The influences that had an impact on Rodrigo’s life are clear on SOUR. According to Olivia herself, singers like Taylor Swift, Alanis Morissette, and Kacey Musgraves are the main inspiration for her songwriting process. However, you can still see other influences like Lorde and Billie Eilish on her sound. The pop-ballad “traitor,” for example, seems to be Swift’s lyrics being sung on top of Eilish’s instrumentation. Or “drivers license,” which has a pretty Lorde-ish bridge. “1 step forward, 3 steps back,” in its turn, features a sample from Taylor Swift’s 2017 reputation’s “New Years Day.” However, even with the undeniable inspirations, Rodrigo was able to put her personality on each track, with the first one being a beautiful ballad; the second, of the catchiest tracks of the year; and the last one, a well-written poem about giving everything you have for someone that doesn’t give you the same. 

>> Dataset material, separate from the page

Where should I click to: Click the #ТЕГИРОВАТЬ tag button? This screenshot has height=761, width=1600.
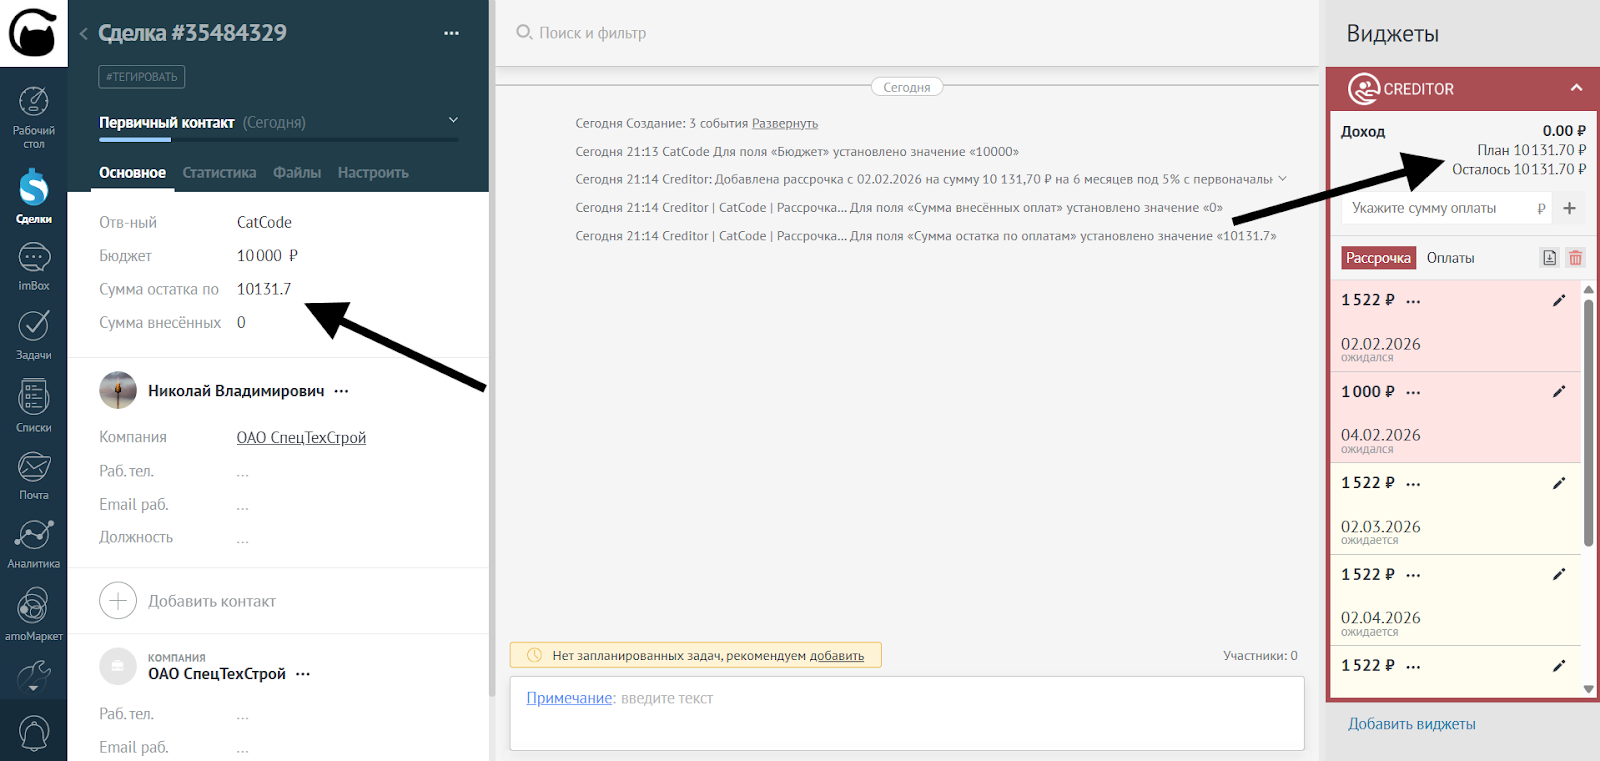[x=141, y=77]
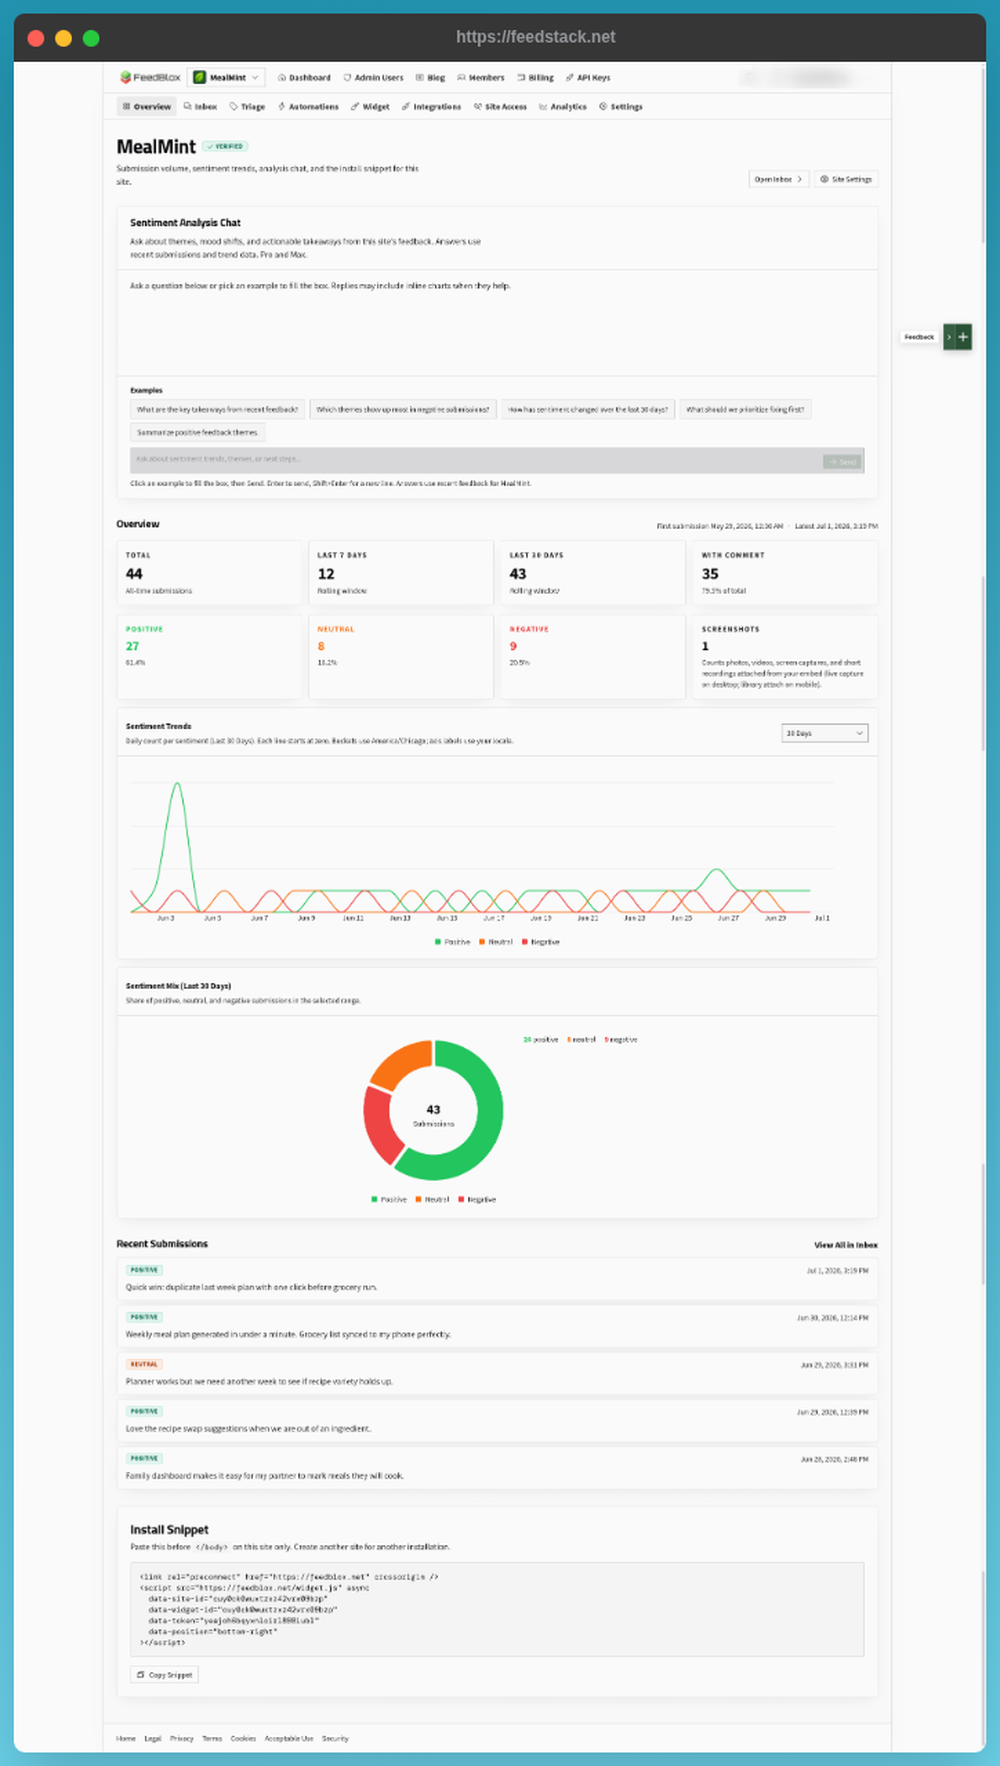Click the Send arrow button in chat
Image resolution: width=1000 pixels, height=1766 pixels.
pyautogui.click(x=842, y=461)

However, even though Rodrigo delivers a fun, catchy, and pretty well-produced record, is not more than just a breakup album. At the same time, you can analyze and see that Olivia did really well using her influences, you also can see that she is kinda behind her main inspirations. While Billie Elish, for example, has been talking about things like depression, suicide, and chemical addiction since the beginning of her career, Olivia’s album has only one song that focuses on it — “hope u ok,” which talks about the life of Rodrigo’s childhood friends. Lorde, in its turn, always painted herself as the most different kind of outsider, while Olivia is kinda the generic one that has an idealized plot twist. And Taylor Swift, who was always seen as the music girl about ex-boyfriends, already had ideas about life when she was 17 — as she sings in Fearless’s Fifteen, “I didn’t know who I was supposed to be at fifteen.” Olivia Rodrigo needs a lot of practice yet, but that doesn’t mean she won’t get there.